### Word and element location records:
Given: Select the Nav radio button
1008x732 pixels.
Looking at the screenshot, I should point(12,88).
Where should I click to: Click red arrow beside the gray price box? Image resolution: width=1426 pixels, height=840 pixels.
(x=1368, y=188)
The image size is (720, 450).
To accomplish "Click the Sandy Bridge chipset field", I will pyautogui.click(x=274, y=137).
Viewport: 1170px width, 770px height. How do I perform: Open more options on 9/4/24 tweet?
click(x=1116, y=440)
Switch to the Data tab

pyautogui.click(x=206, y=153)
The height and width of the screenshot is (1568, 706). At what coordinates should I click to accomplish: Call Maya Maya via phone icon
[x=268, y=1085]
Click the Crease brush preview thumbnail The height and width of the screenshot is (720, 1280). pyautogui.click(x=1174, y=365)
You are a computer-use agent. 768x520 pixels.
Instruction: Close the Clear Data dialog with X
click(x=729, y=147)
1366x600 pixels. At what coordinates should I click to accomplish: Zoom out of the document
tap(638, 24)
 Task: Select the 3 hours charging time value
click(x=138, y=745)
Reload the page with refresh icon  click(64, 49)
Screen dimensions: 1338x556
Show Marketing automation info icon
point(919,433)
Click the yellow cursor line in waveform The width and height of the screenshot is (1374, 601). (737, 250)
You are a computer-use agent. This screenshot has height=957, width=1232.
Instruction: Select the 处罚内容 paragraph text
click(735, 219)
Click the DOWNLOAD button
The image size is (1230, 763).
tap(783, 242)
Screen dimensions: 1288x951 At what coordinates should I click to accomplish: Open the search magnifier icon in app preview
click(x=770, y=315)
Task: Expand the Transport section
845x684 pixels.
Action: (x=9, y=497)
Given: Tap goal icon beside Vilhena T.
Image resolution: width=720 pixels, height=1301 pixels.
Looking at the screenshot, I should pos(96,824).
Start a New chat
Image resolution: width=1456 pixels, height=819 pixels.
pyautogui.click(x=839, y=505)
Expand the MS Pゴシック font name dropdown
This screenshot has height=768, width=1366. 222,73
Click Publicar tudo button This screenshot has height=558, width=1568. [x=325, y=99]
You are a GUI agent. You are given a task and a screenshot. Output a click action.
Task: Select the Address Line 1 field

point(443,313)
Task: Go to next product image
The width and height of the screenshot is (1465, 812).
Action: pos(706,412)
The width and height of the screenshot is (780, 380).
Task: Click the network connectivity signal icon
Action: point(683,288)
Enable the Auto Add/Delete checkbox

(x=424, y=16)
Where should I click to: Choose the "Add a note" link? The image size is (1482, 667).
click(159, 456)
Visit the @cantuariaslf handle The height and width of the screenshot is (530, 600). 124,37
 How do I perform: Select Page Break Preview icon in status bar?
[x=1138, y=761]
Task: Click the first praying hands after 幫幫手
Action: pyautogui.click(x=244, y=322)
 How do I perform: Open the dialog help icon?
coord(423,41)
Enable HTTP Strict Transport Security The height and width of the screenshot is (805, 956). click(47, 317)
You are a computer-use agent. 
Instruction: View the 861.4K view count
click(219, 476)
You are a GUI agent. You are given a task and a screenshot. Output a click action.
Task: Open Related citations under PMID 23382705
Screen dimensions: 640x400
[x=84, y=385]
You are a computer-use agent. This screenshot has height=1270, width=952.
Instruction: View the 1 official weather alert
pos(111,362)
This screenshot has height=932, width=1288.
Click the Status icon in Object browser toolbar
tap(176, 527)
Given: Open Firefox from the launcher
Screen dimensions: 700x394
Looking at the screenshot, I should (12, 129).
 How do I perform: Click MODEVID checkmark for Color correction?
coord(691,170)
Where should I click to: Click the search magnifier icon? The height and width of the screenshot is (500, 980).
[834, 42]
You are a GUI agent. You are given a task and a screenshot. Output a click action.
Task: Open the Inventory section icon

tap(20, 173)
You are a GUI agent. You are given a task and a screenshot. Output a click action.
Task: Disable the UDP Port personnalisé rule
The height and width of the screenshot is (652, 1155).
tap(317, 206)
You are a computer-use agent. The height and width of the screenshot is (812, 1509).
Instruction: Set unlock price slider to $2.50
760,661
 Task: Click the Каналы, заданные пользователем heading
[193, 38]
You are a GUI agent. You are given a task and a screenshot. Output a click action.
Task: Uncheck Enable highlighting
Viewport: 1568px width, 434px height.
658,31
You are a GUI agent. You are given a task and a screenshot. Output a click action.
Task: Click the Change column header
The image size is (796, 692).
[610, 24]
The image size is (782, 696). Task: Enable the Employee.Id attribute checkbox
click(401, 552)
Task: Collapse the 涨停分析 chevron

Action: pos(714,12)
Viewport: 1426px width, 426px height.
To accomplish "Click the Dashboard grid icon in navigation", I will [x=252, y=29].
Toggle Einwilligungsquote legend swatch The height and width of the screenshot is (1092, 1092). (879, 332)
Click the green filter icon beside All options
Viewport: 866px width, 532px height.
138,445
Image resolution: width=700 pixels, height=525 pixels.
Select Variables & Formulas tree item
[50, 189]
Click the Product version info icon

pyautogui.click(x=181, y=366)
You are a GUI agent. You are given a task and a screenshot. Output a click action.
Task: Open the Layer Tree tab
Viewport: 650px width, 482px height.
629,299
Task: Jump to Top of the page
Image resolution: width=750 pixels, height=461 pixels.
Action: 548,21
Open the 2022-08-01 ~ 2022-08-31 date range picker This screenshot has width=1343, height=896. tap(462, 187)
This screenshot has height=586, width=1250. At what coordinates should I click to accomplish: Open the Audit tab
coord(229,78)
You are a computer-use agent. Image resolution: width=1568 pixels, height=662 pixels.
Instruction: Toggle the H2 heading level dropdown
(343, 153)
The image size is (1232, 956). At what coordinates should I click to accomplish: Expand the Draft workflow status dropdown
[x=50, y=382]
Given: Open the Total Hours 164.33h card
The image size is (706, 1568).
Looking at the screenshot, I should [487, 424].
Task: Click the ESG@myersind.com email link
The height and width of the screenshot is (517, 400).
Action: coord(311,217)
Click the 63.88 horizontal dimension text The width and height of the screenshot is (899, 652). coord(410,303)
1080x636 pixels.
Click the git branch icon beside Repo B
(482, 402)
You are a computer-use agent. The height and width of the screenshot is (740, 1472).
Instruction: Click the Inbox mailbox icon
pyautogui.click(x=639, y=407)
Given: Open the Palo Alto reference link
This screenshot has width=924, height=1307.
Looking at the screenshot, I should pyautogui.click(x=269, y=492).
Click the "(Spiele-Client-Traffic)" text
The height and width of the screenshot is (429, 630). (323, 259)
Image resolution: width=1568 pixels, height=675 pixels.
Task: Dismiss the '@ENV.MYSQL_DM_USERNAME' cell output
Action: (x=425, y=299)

### WHAT YOU SHOULD DO:
Put every line of the records above into a Markdown table with the columns No. and Text, one numbered row per line, skipping blank lines.

### WRITTEN REPLY:
| No. | Text |
|---|---|
| 1 | Given: Select the Nav radio button |
| 2 | 1008x732 pixels. |
| 3 | Looking at the screenshot, I should point(12,88). |
| 4 | Where should I click to: Click red arrow beside the gray price box? Image resolution: width=1426 pixels, height=840 pixels. |
| 5 | (x=1368, y=188) |
| 6 | The image size is (720, 450). |
| 7 | To accomplish "Click the Sandy Bridge chipset field", I will pyautogui.click(x=274, y=137). |
| 8 | Viewport: 1170px width, 770px height. How do I perform: Open more options on 9/4/24 tweet? |
| 9 | click(x=1116, y=440) |
| 10 | Switch to the Data tab |
| 11 | pyautogui.click(x=206, y=153) |
| 12 | The height and width of the screenshot is (1568, 706). At what coordinates should I click to accomplish: Call Maya Maya via phone icon |
| 13 | [x=268, y=1085] |
| 14 | Click the Crease brush preview thumbnail The height and width of the screenshot is (720, 1280). pyautogui.click(x=1174, y=365) |
| 15 | You are a computer-use agent. 768x520 pixels. |
| 16 | Instruction: Close the Clear Data dialog with X |
| 17 | click(x=729, y=147) |
| 18 | 1366x600 pixels. At what coordinates should I click to accomplish: Zoom out of the document |
| 19 | tap(638, 24) |
| 20 |  Task: Select the 3 hours charging time value |
| 21 | click(x=138, y=745) |
| 22 | Reload the page with refresh icon  click(64, 49) |
| 23 | Screen dimensions: 1338x556 |
| 24 | Show Marketing automation info icon |
| 25 | point(919,433) |
| 26 | Click the yellow cursor line in waveform The width and height of the screenshot is (1374, 601). (737, 250) |
| 27 | You are a computer-use agent. This screenshot has height=957, width=1232. |
| 28 | Instruction: Select the 处罚内容 paragraph text |
| 29 | click(735, 219) |
| 30 | Click the DOWNLOAD button |
| 31 | The image size is (1230, 763). |
| 32 | tap(783, 242) |
| 33 | Screen dimensions: 1288x951 At what coordinates should I click to accomplish: Open the search magnifier icon in app preview |
| 34 | click(x=770, y=315) |
| 35 | Task: Expand the Transport section |
| 36 | 845x684 pixels. |
| 37 | Action: (x=9, y=497) |
| 38 | Given: Tap goal icon beside Vilhena T. |
| 39 | Image resolution: width=720 pixels, height=1301 pixels. |
| 40 | Looking at the screenshot, I should pos(96,824). |
| 41 | Start a New chat |
| 42 | Image resolution: width=1456 pixels, height=819 pixels. |
| 43 | pyautogui.click(x=839, y=505) |
| 44 | Expand the MS Pゴシック font name dropdown |
| 45 | This screenshot has height=768, width=1366. 222,73 |
| 46 | Click Publicar tudo button This screenshot has height=558, width=1568. [x=325, y=99] |
| 47 | You are a GUI agent. You are given a task and a screenshot. Output a click action. |
| 48 | Task: Select the Address Line 1 field |
| 49 | point(443,313) |
| 50 | Task: Go to next product image |
| 51 | The width and height of the screenshot is (1465, 812). |
| 52 | Action: pos(706,412) |
| 53 | The width and height of the screenshot is (780, 380). |
| 54 | Task: Click the network connectivity signal icon |
| 55 | Action: point(683,288) |
| 56 | Enable the Auto Add/Delete checkbox |
| 57 | (x=424, y=16) |
| 58 | Where should I click to: Choose the "Add a note" link? The image size is (1482, 667). |
| 59 | click(159, 456) |
| 60 | Visit the @cantuariaslf handle The height and width of the screenshot is (530, 600). 124,37 |
| 61 |  How do I perform: Select Page Break Preview icon in status bar? |
| 62 | [x=1138, y=761] |
| 63 | Task: Click the first praying hands after 幫幫手 |
| 64 | Action: pyautogui.click(x=244, y=322) |
| 65 |  How do I perform: Open the dialog help icon? |
| 66 | coord(423,41) |
| 67 | Enable HTTP Strict Transport Security The height and width of the screenshot is (805, 956). click(47, 317) |
| 68 | You are a computer-use agent.  |
| 69 | Instruction: View the 861.4K view count |
| 70 | click(219, 476) |
| 71 | You are a GUI agent. You are given a task and a screenshot. Output a click action. |
| 72 | Task: Open Related citations under PMID 23382705 |
| 73 | Screen dimensions: 640x400 |
| 74 | [x=84, y=385] |
| 75 | You are a computer-use agent. This screenshot has height=1270, width=952. |
| 76 | Instruction: View the 1 official weather alert |
| 77 | pos(111,362) |
| 78 | This screenshot has height=932, width=1288. |
| 79 | Click the Status icon in Object browser toolbar |
| 80 | tap(176, 527) |
| 81 | Given: Open Firefox from the launcher |
| 82 | Screen dimensions: 700x394 |
| 83 | Looking at the screenshot, I should (12, 129). |
| 84 |  How do I perform: Click MODEVID checkmark for Color correction? |
| 85 | coord(691,170) |
| 86 | Where should I click to: Click the search magnifier icon? The height and width of the screenshot is (500, 980). |
| 87 | [834, 42] |
| 88 | You are a GUI agent. You are given a task and a screenshot. Output a click action. |
| 89 | Task: Open the Inventory section icon |
| 90 | tap(20, 173) |
| 91 | You are a GUI agent. You are given a task and a screenshot. Output a click action. |
| 92 | Task: Disable the UDP Port personnalisé rule |
| 93 | The height and width of the screenshot is (652, 1155). |
| 94 | tap(317, 206) |
| 95 | You are a computer-use agent. The height and width of the screenshot is (812, 1509). |
| 96 | Instruction: Set unlock price slider to $2.50 |
| 97 | 760,661 |
| 98 |  Task: Click the Каналы, заданные пользователем heading |
| 99 | [193, 38] |
| 100 | You are a GUI agent. You are given a task and a screenshot. Output a click action. |
| 101 | Task: Uncheck Enable highlighting |
| 102 | Viewport: 1568px width, 434px height. |
| 103 | 658,31 |
| 104 | You are a GUI agent. You are given a task and a screenshot. Output a click action. |
| 105 | Task: Click the Change column header |
| 106 | The image size is (796, 692). |
| 107 | [610, 24] |
| 108 | The image size is (782, 696). Task: Enable the Employee.Id attribute checkbox |
| 109 | click(401, 552) |
| 110 | Task: Collapse the 涨停分析 chevron |
| 111 | Action: pos(714,12) |
| 112 | Viewport: 1426px width, 426px height. |
| 113 | To accomplish "Click the Dashboard grid icon in navigation", I will [x=252, y=29]. |
| 114 | Toggle Einwilligungsquote legend swatch The height and width of the screenshot is (1092, 1092). (879, 332) |
| 115 | Click the green filter icon beside All options |
| 116 | Viewport: 866px width, 532px height. |
| 117 | 138,445 |
| 118 | Image resolution: width=700 pixels, height=525 pixels. |
| 119 | Select Variables & Formulas tree item |
| 120 | [50, 189] |
| 121 | Click the Product version info icon |
| 122 | pyautogui.click(x=181, y=366) |
| 123 | You are a GUI agent. You are given a task and a screenshot. Output a click action. |
| 124 | Task: Open the Layer Tree tab |
| 125 | Viewport: 650px width, 482px height. |
| 126 | 629,299 |
| 127 | Task: Jump to Top of the page |
| 128 | Image resolution: width=750 pixels, height=461 pixels. |
| 129 | Action: 548,21 |
| 130 | Open the 2022-08-01 ~ 2022-08-31 date range picker This screenshot has width=1343, height=896. tap(462, 187) |
| 131 | This screenshot has height=586, width=1250. At what coordinates should I click to accomplish: Open the Audit tab |
| 132 | coord(229,78) |
| 133 | You are a computer-use agent. Image resolution: width=1568 pixels, height=662 pixels. |
| 134 | Instruction: Toggle the H2 heading level dropdown |
| 135 | (343, 153) |
| 136 | The image size is (1232, 956). At what coordinates should I click to accomplish: Expand the Draft workflow status dropdown |
| 137 | [x=50, y=382] |
| 138 | Given: Open the Total Hours 164.33h card |
| 139 | The image size is (706, 1568). |
| 140 | Looking at the screenshot, I should [487, 424]. |
| 141 | Task: Click the ESG@myersind.com email link |
| 142 | The height and width of the screenshot is (517, 400). |
| 143 | Action: coord(311,217) |
| 144 | Click the 63.88 horizontal dimension text The width and height of the screenshot is (899, 652). coord(410,303) |
| 145 | 1080x636 pixels. |
| 146 | Click the git branch icon beside Repo B |
| 147 | (482, 402) |
| 148 | You are a computer-use agent. The height and width of the screenshot is (740, 1472). |
| 149 | Instruction: Click the Inbox mailbox icon |
| 150 | pyautogui.click(x=639, y=407) |
| 151 | Given: Open the Palo Alto reference link |
| 152 | This screenshot has width=924, height=1307. |
| 153 | Looking at the screenshot, I should pyautogui.click(x=269, y=492). |
| 154 | Click the "(Spiele-Client-Traffic)" text |
| 155 | The height and width of the screenshot is (429, 630). (323, 259) |
| 156 | Image resolution: width=1568 pixels, height=675 pixels. |
| 157 | Task: Dismiss the '@ENV.MYSQL_DM_USERNAME' cell output |
| 158 | Action: (x=425, y=299) |